*Exercise brief*.
Reproduce verbatim the records from the line containing "Click the Port input field" down to the line containing "Screen dimensions: 766x423 [736, 128]", including both of those lines.

*Data lines*.
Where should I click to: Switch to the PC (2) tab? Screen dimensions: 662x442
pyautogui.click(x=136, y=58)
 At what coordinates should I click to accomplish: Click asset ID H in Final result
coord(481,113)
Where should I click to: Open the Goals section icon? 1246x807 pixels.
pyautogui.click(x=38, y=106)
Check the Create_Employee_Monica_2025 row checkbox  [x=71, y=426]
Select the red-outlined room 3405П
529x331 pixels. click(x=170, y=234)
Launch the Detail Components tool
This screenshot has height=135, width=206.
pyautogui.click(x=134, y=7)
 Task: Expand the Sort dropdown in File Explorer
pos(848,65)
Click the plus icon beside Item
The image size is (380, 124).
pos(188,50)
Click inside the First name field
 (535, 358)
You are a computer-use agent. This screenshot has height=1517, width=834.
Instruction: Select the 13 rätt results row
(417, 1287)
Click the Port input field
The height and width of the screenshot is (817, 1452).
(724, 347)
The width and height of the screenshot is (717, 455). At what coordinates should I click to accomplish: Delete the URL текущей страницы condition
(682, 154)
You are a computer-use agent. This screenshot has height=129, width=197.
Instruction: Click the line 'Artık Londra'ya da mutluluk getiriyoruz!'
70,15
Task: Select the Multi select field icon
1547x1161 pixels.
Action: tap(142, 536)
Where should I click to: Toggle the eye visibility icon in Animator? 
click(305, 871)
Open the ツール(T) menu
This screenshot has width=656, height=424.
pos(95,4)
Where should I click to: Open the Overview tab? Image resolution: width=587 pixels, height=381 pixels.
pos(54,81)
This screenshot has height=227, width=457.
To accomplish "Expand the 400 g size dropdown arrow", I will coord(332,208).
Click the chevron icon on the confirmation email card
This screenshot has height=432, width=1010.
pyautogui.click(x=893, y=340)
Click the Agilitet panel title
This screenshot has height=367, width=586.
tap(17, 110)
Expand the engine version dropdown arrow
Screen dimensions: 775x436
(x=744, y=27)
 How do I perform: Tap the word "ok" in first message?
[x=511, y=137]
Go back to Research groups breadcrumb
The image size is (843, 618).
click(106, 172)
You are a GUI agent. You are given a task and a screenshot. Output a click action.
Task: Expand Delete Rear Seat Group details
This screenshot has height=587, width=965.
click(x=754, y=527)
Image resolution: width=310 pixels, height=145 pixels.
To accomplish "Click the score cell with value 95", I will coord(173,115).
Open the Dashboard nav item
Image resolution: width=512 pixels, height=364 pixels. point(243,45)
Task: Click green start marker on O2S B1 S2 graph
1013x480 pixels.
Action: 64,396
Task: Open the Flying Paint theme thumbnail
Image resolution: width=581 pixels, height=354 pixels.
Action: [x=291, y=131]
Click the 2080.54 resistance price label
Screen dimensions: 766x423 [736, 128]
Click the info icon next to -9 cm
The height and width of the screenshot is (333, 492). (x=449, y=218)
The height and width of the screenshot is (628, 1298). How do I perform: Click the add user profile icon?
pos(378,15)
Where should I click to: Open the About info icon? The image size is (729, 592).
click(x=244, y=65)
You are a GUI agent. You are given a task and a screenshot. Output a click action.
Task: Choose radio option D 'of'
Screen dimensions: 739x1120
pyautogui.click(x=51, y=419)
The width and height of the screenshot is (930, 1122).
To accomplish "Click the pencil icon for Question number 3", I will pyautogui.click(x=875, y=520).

*Task output*.
Click the Port input field
The height and width of the screenshot is (817, 1452).
(724, 347)
The width and height of the screenshot is (717, 455). At what coordinates should I click to accomplish: Delete the URL текущей страницы condition
(682, 154)
You are a computer-use agent. This screenshot has height=129, width=197.
Instruction: Click the line 'Artık Londra'ya da mutluluk getiriyoruz!'
70,15
Task: Select the Multi select field icon
1547x1161 pixels.
Action: tap(142, 536)
Where should I click to: Toggle the eye visibility icon in Animator? 
click(305, 871)
Open the ツール(T) menu
This screenshot has width=656, height=424.
pos(95,4)
Where should I click to: Open the Overview tab? Image resolution: width=587 pixels, height=381 pixels.
pos(54,81)
This screenshot has height=227, width=457.
To accomplish "Expand the 400 g size dropdown arrow", I will coord(332,208).
Click the chevron icon on the confirmation email card
This screenshot has height=432, width=1010.
pyautogui.click(x=893, y=340)
Click the Agilitet panel title
This screenshot has height=367, width=586.
tap(17, 110)
Expand the engine version dropdown arrow
Screen dimensions: 775x436
(x=744, y=27)
 How do I perform: Tap the word "ok" in first message?
[x=511, y=137]
Go back to Research groups breadcrumb
The image size is (843, 618).
click(106, 172)
You are a GUI agent. You are given a task and a screenshot. Output a click action.
Task: Expand Delete Rear Seat Group details
This screenshot has height=587, width=965.
click(x=754, y=527)
Image resolution: width=310 pixels, height=145 pixels.
To accomplish "Click the score cell with value 95", I will coord(173,115).
Open the Dashboard nav item
Image resolution: width=512 pixels, height=364 pixels. point(243,45)
Task: Click green start marker on O2S B1 S2 graph
1013x480 pixels.
Action: 64,396
Task: Open the Flying Paint theme thumbnail
Image resolution: width=581 pixels, height=354 pixels.
Action: [x=291, y=131]
Click the 2080.54 resistance price label
Screen dimensions: 766x423 [736, 128]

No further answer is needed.